Hace un par de semanas mi mamá invitó a un grupo de hijos/nietos/biznietos a almorzar a un restaurante de la localidad. Éramos muchos y era domingo así es que nos apresuramos a pedir antes de que se llenara el lugar.
A mi mamá le gusta el pollo frito que hacen allí porque es como “de la vieja ola”, sin ningún tipo de recubrimiento, solo las presas sazonadas y fritas. Como la orden es grande, aprovechamos para que la compartiera con algunas de las biznietas que son del clan “pollito y papitas”.
Todo iba bien hasta que Abby me llamó desde lejos y cuando me acerqué me dijo en secreto “Bita, este pollo tiene huesos”. ¡Ajá, todos los pollos tienen huesos! Se quedó mirándome con cara de ¿Y ahora qué hago con esto? Yo, por supuesto, igual de perdida que ella porque he pasado toda mi vida comiendo pollo con hueso y no cabe en mi imaginario que alguien no sepa cómo manejar esta tarea.
Bueno, ahí traté de darle una demostración resumida de cómo se come pollo con hueso e hice una anotación mental para incluir en el menú de la próxima cena familiar muslos de pollo con lección de cómo se comen, que obviamente es con la mano, pues solo los cirujanos pueden aprovechar toda la carne de un muslo, atacado con cuchillo y tenedor, el resto de los mortales no tanto.

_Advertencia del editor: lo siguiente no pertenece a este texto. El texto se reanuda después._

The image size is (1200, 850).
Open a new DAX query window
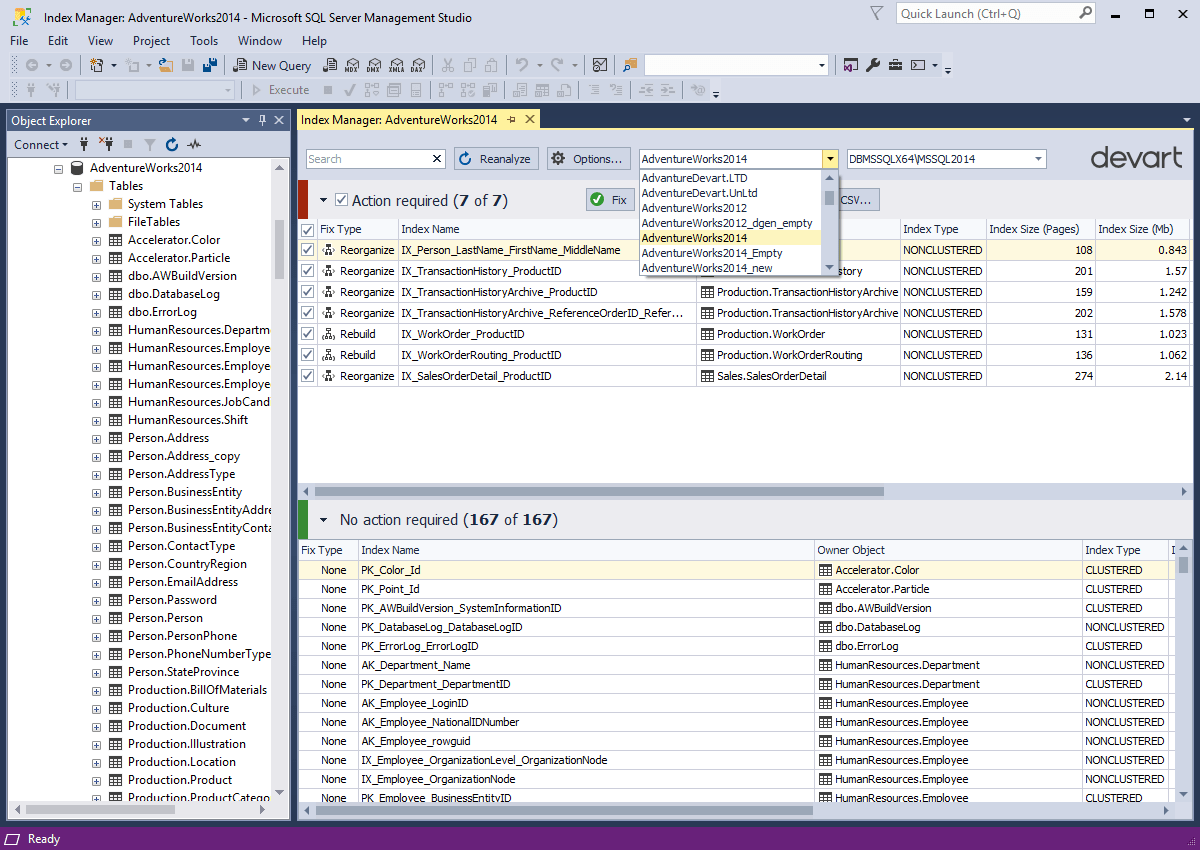419,65
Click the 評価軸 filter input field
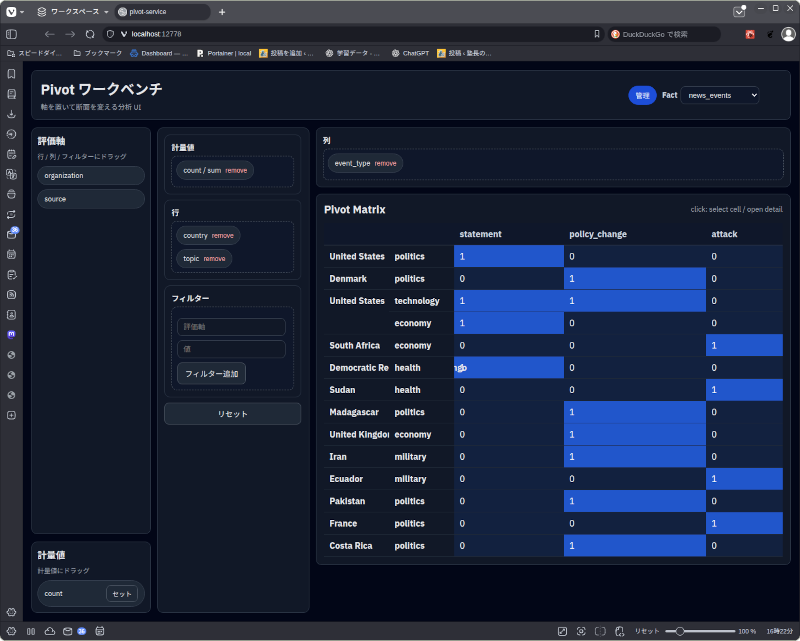The height and width of the screenshot is (641, 800). pyautogui.click(x=231, y=327)
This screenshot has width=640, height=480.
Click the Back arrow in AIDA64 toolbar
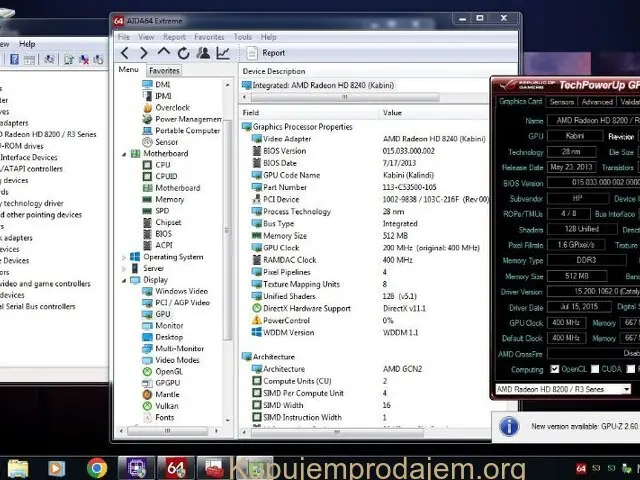pos(125,52)
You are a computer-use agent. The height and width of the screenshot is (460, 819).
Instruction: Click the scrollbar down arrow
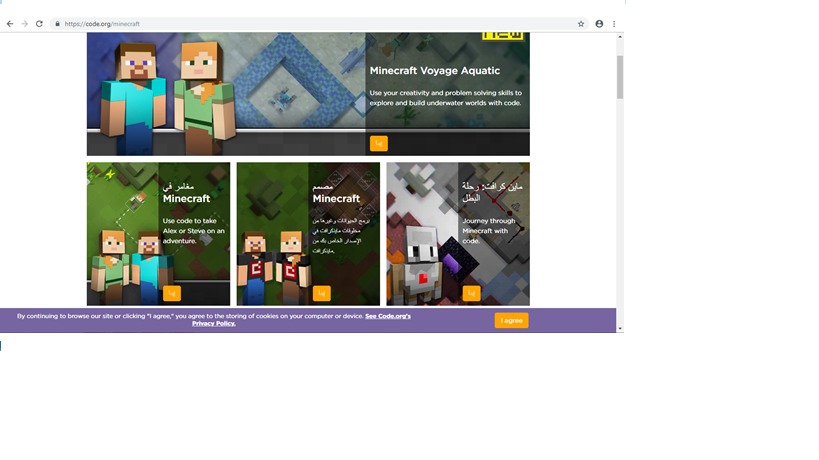620,328

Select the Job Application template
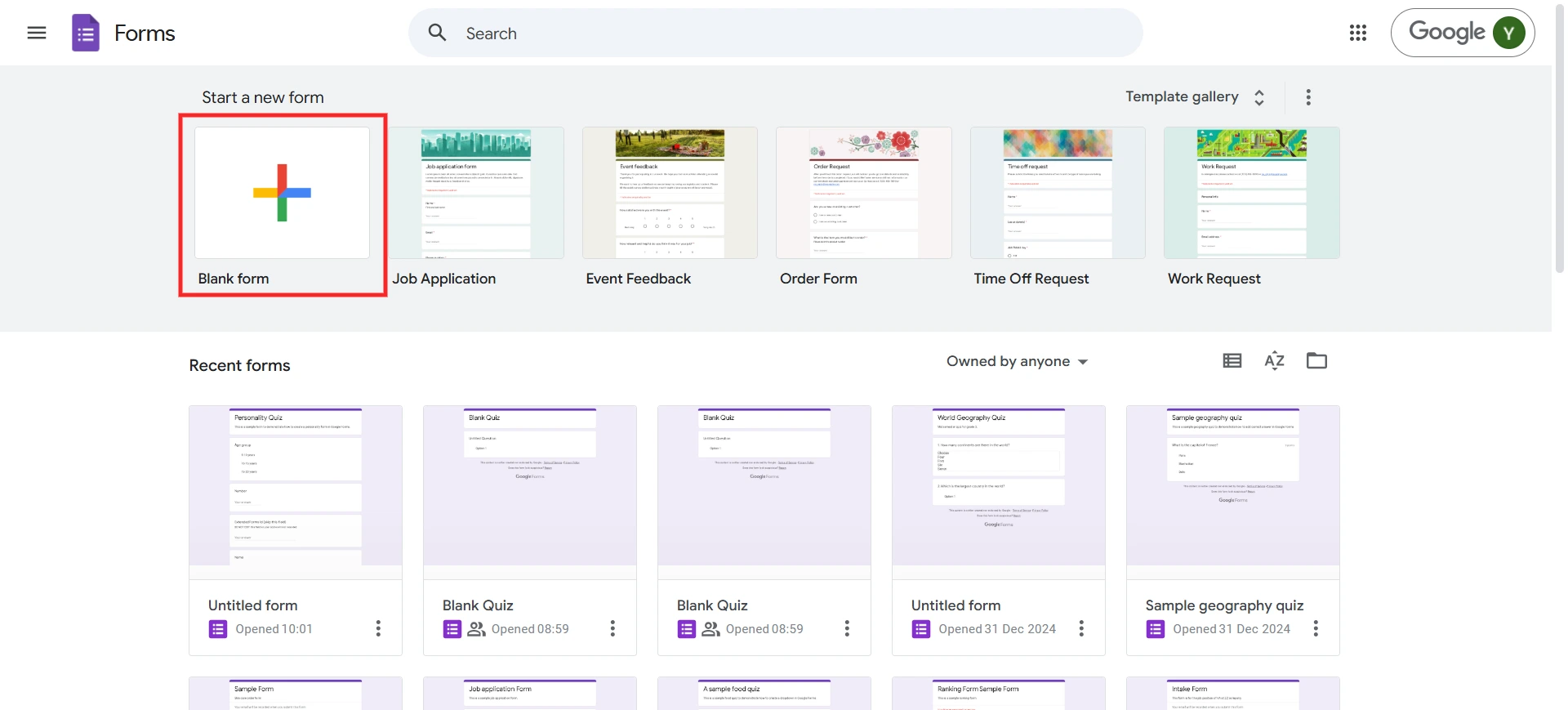click(x=476, y=194)
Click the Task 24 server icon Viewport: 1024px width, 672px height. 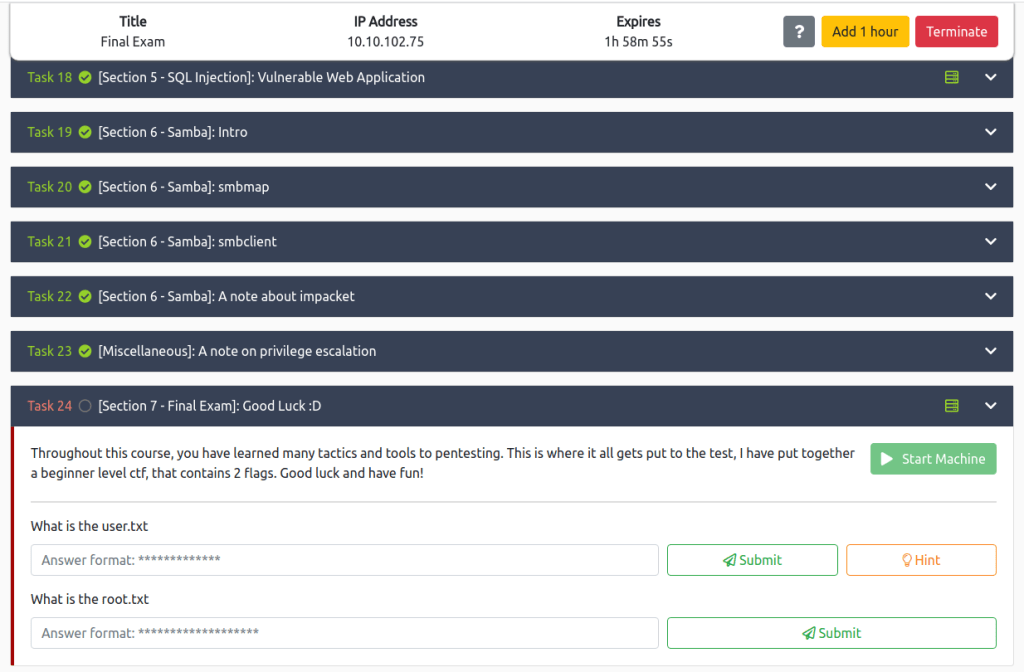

Es que hasta donde yo recuerdo cuando éramos niños los muslos estaban entre las presas más peleadas entre los chiquillos. Y, ya saben, cada pollo solo tiene dos y, a mediados del siglo XX no era fácil comprar presas por separado como se hace ahora. Se compraba el pollo entero y se repartía como se repartía, básicamente como decidieran los padres.
Yo no tenía que luchar mucho, y actualmente tampoco, pues mi presa favorita siempre ha sido el ala, en segundo lugar, el muslo, de tercero el encuentro y allá los amantes de la pechuga que se jalen los pelos entre ellos. Vivo feliz entre mis huesos.
Con la carne me ocurre lo mismo. Prefiero mil veces un bisté de cinta con hueso a un filete, una chuleta de cerdo antes que un pedazo de lomo del mismo animal. Al final lo que me gusta es chupar los huesos y no me da ni pizca de vergüenza decirlo. De los camarones igualmente quiero chupar la cáscara y la cola, las almejas y mejillones me gustan con concha y por ahí va la cosa.
Llevo días deliberando sobre cómo lograr que los nietos que no han conocido el pollo con huesos entiendan que dominar el arte es una destreza básica para la vida como saber nadar o montar bicicleta. Porque si no me apuro se van a convertir en gente grande sin haber descifrado el misterio. Algo se me ocurrirá en el camino… espero. Y si no, pues solo me quedará compartir con ellos anécdotas de aquellos días en que lo que nos gustaba de la pechuga era atentar a quedarnos con la parte cumplidora de deseos del huesito de la suerte.